What is expected: The result should consist solely of the line containing "Screenshot is 1728x1117." and the lines that follow it below, each reproduced exactly, the last line included.
[Record extracts]
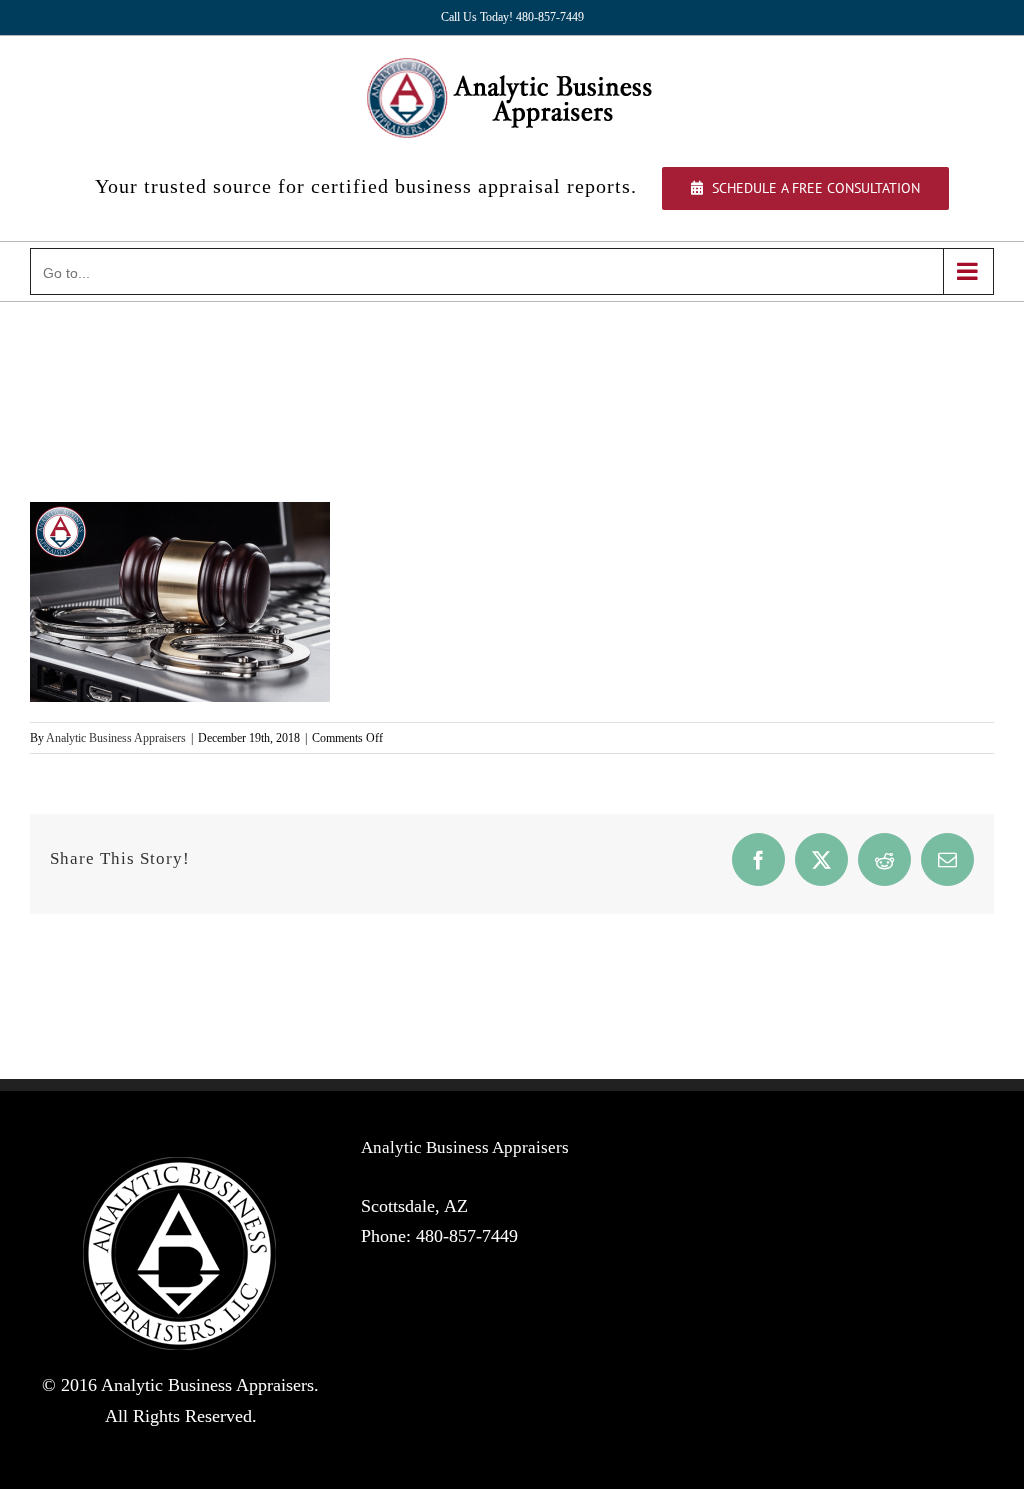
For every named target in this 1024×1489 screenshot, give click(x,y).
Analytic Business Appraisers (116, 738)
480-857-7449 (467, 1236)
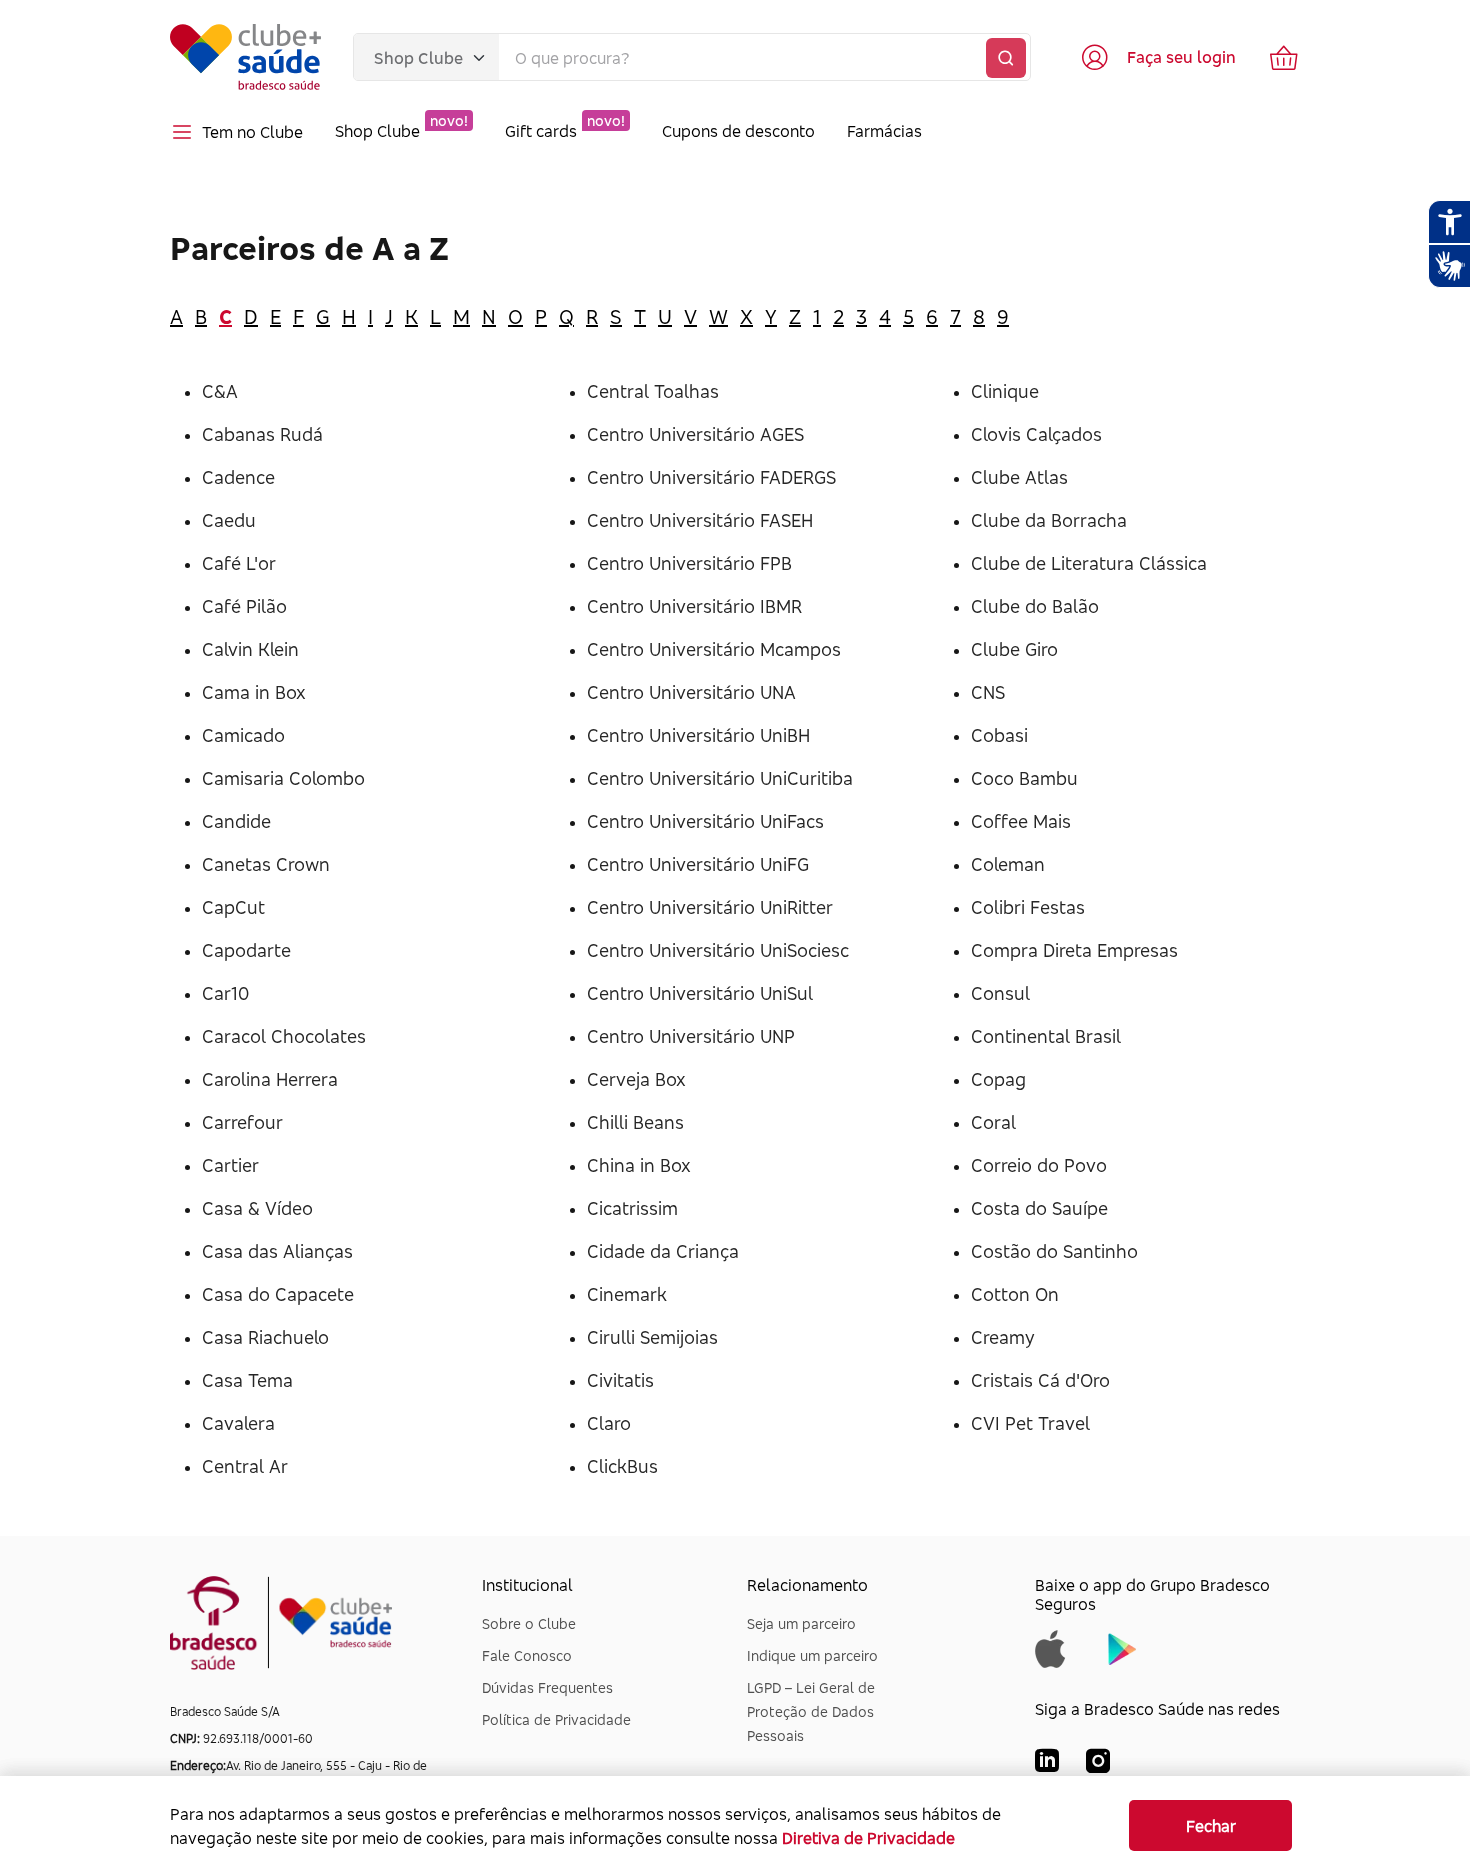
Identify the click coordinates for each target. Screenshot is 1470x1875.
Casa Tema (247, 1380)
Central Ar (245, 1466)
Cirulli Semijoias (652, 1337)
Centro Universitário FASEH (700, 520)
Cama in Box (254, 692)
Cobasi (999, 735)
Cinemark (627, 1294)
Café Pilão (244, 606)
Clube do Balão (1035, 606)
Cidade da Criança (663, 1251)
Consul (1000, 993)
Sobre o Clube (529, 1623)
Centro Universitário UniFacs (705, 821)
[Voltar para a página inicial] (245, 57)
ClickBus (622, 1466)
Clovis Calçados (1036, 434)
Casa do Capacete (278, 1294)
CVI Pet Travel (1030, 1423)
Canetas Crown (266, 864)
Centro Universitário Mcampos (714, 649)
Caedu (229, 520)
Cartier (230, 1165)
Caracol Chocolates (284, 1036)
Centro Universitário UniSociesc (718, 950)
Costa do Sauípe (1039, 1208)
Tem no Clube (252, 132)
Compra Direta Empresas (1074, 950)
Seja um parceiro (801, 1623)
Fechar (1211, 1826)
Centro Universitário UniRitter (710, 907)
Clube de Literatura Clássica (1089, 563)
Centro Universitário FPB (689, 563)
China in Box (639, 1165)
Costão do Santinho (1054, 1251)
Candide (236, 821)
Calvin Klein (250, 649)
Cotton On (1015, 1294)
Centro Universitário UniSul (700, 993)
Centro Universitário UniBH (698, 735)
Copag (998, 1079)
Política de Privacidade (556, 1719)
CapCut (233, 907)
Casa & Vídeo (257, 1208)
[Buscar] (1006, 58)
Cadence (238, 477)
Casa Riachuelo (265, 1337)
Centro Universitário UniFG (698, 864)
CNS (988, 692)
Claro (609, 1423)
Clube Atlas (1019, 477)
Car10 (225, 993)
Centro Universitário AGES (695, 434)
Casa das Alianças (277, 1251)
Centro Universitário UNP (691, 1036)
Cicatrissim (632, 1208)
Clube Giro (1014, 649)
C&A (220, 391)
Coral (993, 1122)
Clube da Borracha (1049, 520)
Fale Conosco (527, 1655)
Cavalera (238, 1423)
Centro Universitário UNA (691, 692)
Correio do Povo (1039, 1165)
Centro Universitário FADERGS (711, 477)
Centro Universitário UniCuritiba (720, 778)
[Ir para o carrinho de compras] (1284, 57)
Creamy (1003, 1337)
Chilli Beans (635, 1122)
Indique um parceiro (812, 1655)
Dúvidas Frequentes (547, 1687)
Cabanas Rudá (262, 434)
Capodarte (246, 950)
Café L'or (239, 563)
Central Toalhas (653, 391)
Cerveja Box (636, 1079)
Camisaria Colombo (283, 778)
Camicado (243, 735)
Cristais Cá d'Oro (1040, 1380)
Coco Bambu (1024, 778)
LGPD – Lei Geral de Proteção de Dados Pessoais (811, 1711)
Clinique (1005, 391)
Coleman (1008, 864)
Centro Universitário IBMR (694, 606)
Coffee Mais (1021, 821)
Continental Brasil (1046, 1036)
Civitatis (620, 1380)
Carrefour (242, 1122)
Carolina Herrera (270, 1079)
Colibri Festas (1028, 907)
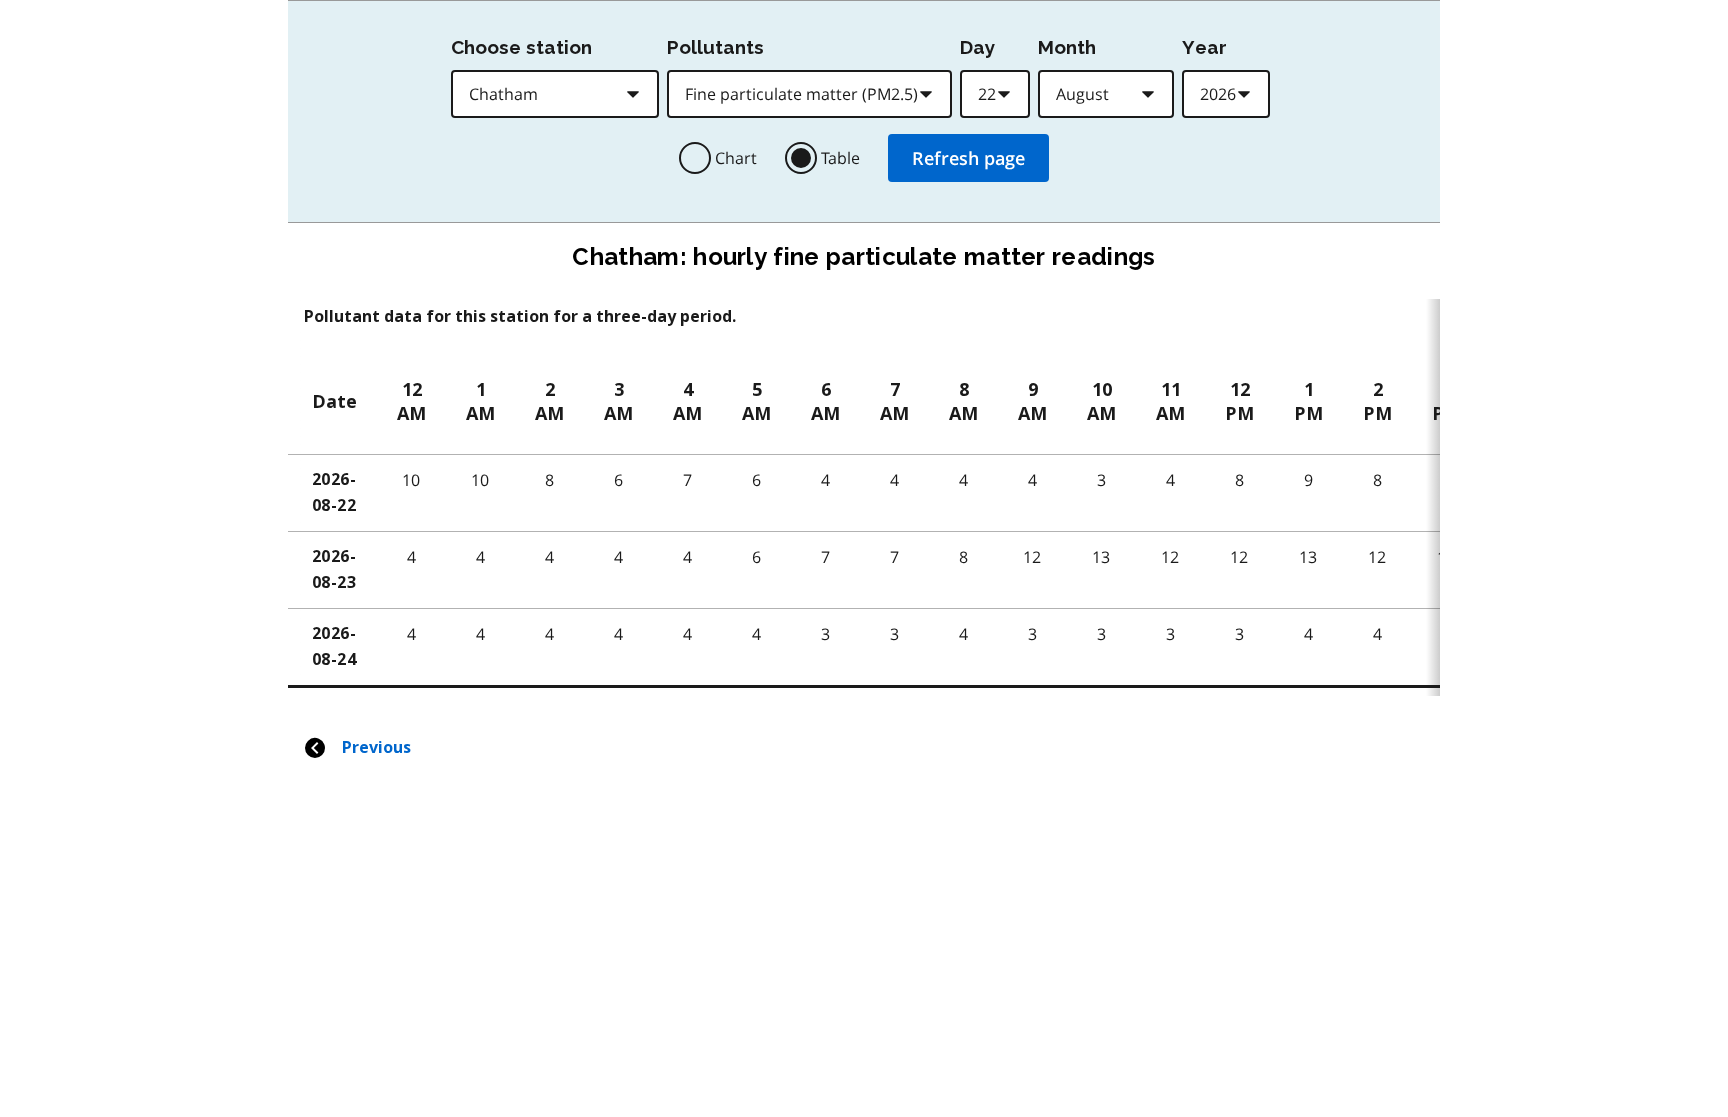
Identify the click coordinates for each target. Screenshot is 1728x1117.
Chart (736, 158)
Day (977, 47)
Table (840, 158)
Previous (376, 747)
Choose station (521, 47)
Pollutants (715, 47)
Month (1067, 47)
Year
[/Record extracts]
Result for this exercise:
Identify the click coordinates for each target. Screenshot is 1728x1117.
Chart (736, 158)
Day (977, 47)
Table (840, 158)
Previous (376, 747)
Choose station (521, 47)
Pollutants (715, 47)
Month (1067, 47)
Year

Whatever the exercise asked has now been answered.